Marty descended the two flights of stairs back to the open fire door, and left the building by the route he'd entered. After the smell of dead fire inside, even the highway-tainted air smelled light and new.

He stood for several minutes on the escape and watched the traffic passing along the highway, his attention pleasantly diverted by the spectacle of lane-hopping commuters. Below, two dogs fought among the refuse, bored with rape. None of them cared, drivers or dogs, about the fall of potentates: why should he? Whitehead, like the hotel, was a lost cause. He'd done his best to salvage the old man and failed. Now he and Carys would slip away into a new life, and let Whitehead make whatever arrangements for cessation he chose. Let him slit his wrists in a stupor of remorse, or choke on vomit in his sleep: Marty was past caring.

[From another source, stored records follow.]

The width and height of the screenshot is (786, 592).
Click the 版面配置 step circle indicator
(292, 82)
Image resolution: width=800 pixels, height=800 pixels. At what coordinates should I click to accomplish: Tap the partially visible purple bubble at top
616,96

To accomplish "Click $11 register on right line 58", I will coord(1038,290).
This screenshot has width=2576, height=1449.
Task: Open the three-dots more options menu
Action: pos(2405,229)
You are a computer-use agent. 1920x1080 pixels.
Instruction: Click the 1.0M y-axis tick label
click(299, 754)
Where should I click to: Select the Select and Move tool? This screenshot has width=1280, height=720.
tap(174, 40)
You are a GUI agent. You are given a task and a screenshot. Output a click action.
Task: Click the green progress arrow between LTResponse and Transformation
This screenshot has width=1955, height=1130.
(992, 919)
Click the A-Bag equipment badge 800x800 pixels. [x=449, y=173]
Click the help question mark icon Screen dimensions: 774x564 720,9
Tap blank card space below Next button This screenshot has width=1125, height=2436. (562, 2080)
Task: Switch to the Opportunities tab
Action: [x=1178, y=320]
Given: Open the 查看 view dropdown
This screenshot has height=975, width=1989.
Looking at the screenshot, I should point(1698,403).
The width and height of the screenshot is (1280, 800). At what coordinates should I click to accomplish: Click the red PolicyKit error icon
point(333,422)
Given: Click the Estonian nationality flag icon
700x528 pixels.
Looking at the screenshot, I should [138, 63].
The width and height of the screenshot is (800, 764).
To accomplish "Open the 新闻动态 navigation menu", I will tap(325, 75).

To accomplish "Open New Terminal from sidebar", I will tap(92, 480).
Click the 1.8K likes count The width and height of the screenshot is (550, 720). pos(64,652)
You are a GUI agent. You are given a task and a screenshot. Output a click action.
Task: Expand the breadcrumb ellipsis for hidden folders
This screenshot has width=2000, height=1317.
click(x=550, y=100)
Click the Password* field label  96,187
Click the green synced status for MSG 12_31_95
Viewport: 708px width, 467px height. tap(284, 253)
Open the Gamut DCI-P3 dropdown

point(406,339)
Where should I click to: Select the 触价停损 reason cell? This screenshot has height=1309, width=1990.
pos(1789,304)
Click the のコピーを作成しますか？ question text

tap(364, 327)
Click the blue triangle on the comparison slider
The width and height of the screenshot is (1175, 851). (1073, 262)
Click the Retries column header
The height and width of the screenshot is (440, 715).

He climbed down the escape and scrambled onto the table, then crossed the wasteland to the car, glancing back only once to see if Whitehead was watching. Needless to say, the upper windows were blank.

68

When they got to Caliban Street the girl was still so high on her delayed fix it was difficult to communicate through her chemically elated senses. The European left the evangelists to do the cleaning up and burning he'd instructed Breer to do, and escorted Carys to the room on the top floor. There he set about persuading her to find her father, and quickly. At first the drug in her just smiled at him. His frustration began to curdle into anger. When she started to laugh at his threats-that slow, rootless laughter that was so like the pilgrim's laugh, as if she knew some joke about him that she wasn't telling-his control snapped and he unleashed a nightmare of such unrestrained viciousness upon her its crudity disgusted him almost as much as it terrorized her.